In a regression problem, for a given $X \in \mathbb{R}^{n \times p}$ fixed, we observe $Y \in \mathbb{R}^{n}$ such that

Y=X \theta_{0}+\varepsilon

for an unknown $\theta_{0} \in \mathbb{R}^{p}$ and $\varepsilon$ random such that $\varepsilon \sim \mathcal{N}\left(0, \sigma^{2} I_{n}\right)$ for some known $\sigma^{2}>0$ .

(a) When $p \leqslant n$ and $X$ has rank $p$ , compute the maximum likelihood estimator $\hat{\theta}_{M L E}$ for $\theta_{0}$ . When $p>n$ , what issue is there with the likelihood maximisation approach and how many maximisers of the likelihood are there (if any)?

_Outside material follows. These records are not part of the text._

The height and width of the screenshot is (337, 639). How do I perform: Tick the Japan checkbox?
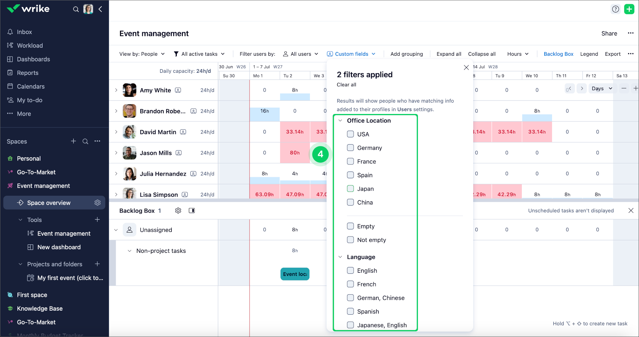pos(350,189)
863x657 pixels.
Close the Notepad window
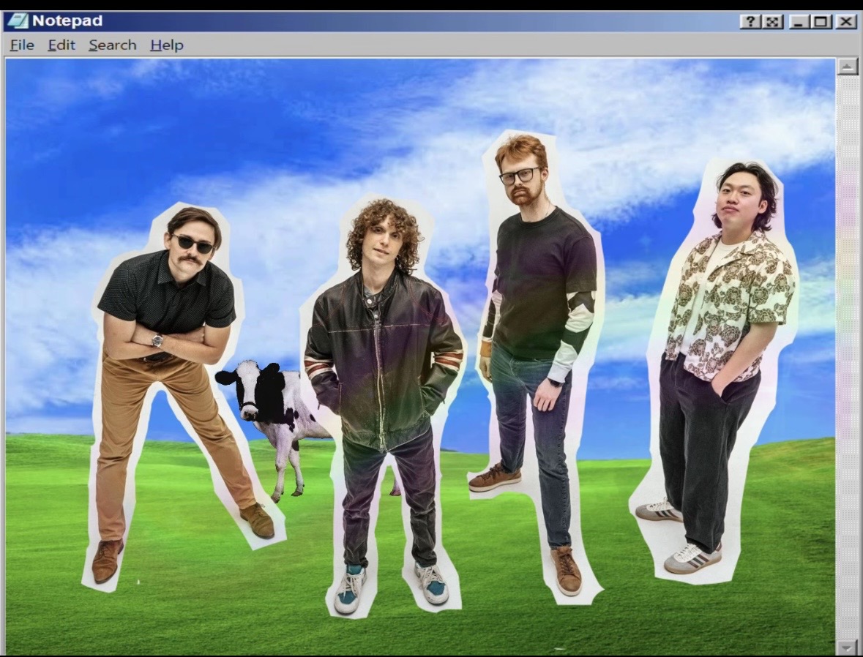(846, 21)
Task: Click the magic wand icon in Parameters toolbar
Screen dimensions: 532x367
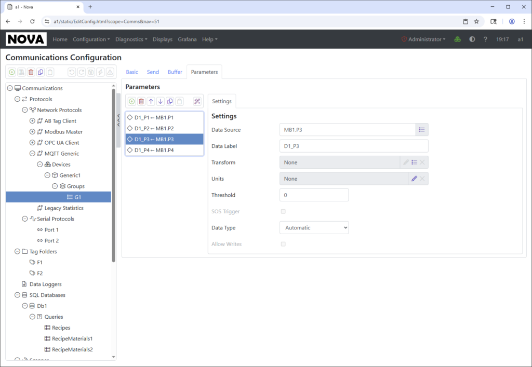Action: (x=197, y=101)
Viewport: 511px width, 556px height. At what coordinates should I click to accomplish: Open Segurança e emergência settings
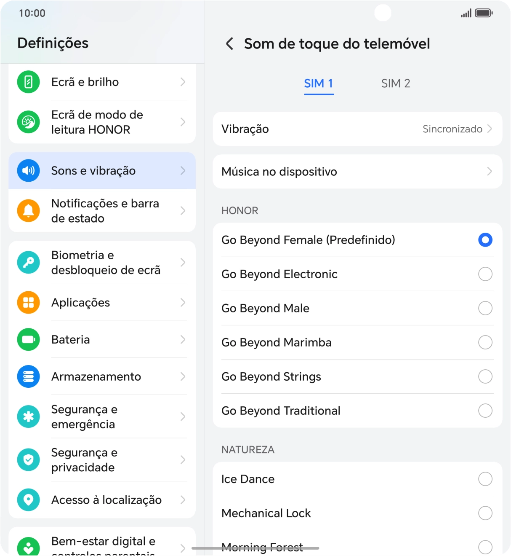pos(102,417)
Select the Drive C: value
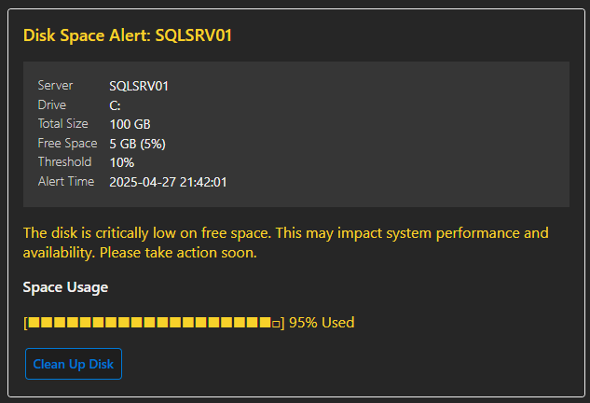Image resolution: width=590 pixels, height=403 pixels. [x=116, y=105]
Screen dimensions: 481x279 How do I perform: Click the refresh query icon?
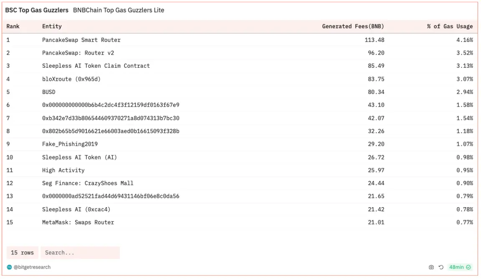[x=441, y=267]
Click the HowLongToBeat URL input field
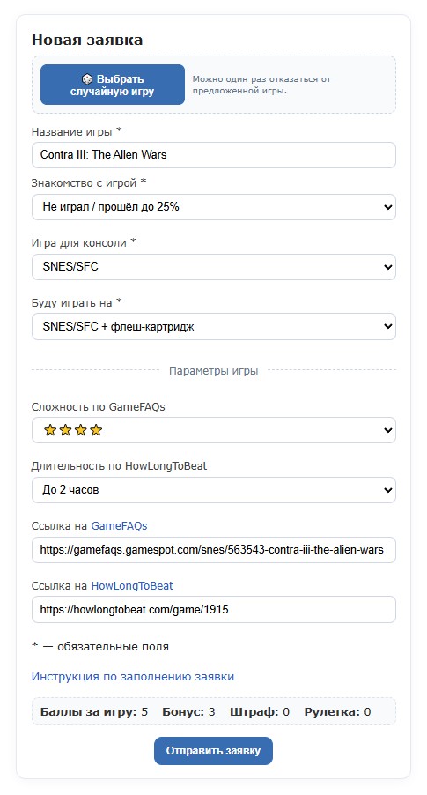427x795 pixels. (x=213, y=610)
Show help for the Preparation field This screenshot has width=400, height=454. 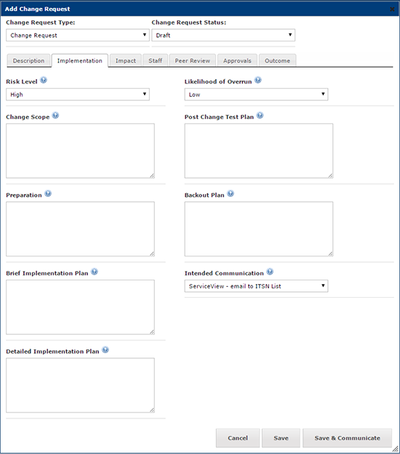(48, 194)
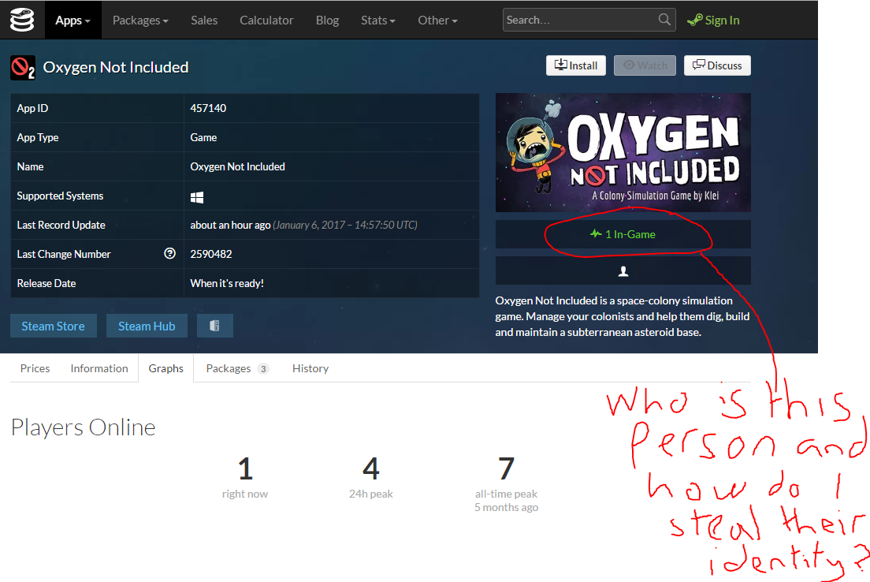Switch to the Prices tab
The image size is (870, 582).
(35, 368)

(b) For any $\lambda>0$ fixed, we consider $\hat{\theta}_{\lambda}$ minimising

\|Y-X \theta\|_{2}^{2}+\lambda\|\theta\|_{2}^{2}

over $\mathbb{R}^{p}$ . Derive an expression for $\hat{\theta}_{\lambda}$ and show it is well defined, i.e., there is a unique minimiser for every $X, Y$ and $\lambda$ .

Assume $p \leqslant n$ and that $X$ has rank $p$ . Let $\Sigma=X^{\top} X$ and note that $\Sigma=V \Lambda V^{\top}$ for some orthogonal matrix $V$ and some diagonal matrix $\Lambda$ whose diagonal entries satisfy $\Lambda_{1,1} \geqslant \Lambda_{2,2} \geqslant \ldots \geqslant \Lambda_{p, p}$ . Assume that the columns of $X$ have mean zero.

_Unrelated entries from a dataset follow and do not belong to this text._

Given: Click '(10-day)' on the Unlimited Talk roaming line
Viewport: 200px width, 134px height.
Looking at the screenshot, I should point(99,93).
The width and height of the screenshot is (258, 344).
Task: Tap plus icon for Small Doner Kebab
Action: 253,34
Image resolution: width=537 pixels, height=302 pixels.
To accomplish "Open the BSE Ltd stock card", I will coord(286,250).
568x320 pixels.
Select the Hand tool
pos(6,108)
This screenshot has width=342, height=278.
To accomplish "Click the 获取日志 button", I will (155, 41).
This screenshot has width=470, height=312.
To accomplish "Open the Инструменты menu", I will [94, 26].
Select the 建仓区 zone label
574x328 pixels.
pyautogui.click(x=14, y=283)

(c) Denote the columns of $U=X V$ by $u_{1}, \ldots, u_{p}$ . Show that they are sample principal components, i.e., that their pairwise sample correlations are zero and that they have sample variances $n^{-1} \Lambda_{1,1}, \ldots, n^{-1} \Lambda_{p, p}$ , respectively. [Hint: the sample covariance between $u_{i}$ and $u_{j}$ is $n^{-1} u_{i}^{\top} u_{j}$ .]

(d) Show that

\hat{Y}_{M L E}=X \hat{\theta}_{M L E}=U \Lambda^{-1} U^{\top} Y .

Conclude that prediction $\hat{Y}_{M L E}$ is the closest point to $Y$ within the subspace spanned by the normalised sample principal components of part (c).

(e) Show that

\hat{Y}_{\lambda}=X \hat{\theta}_{\lambda}=U\left(\Lambda+\lambda I_{p}\right)^{-1} U^{\top} Y

Assume $\Lambda_{1,1}, \Lambda_{2,2}, \ldots, \Lambda_{q, q}>>\lambda>>\Lambda_{q+1, q+1}, \ldots, \Lambda_{p, p}$ for some $1 \leqslant q<p$ . Conclude that prediction $\hat{Y}_{\lambda}$ is approximately the closest point to $Y$ within the subspace spanned by the $q$ normalised sample principal components of part (c) with the greatest variance.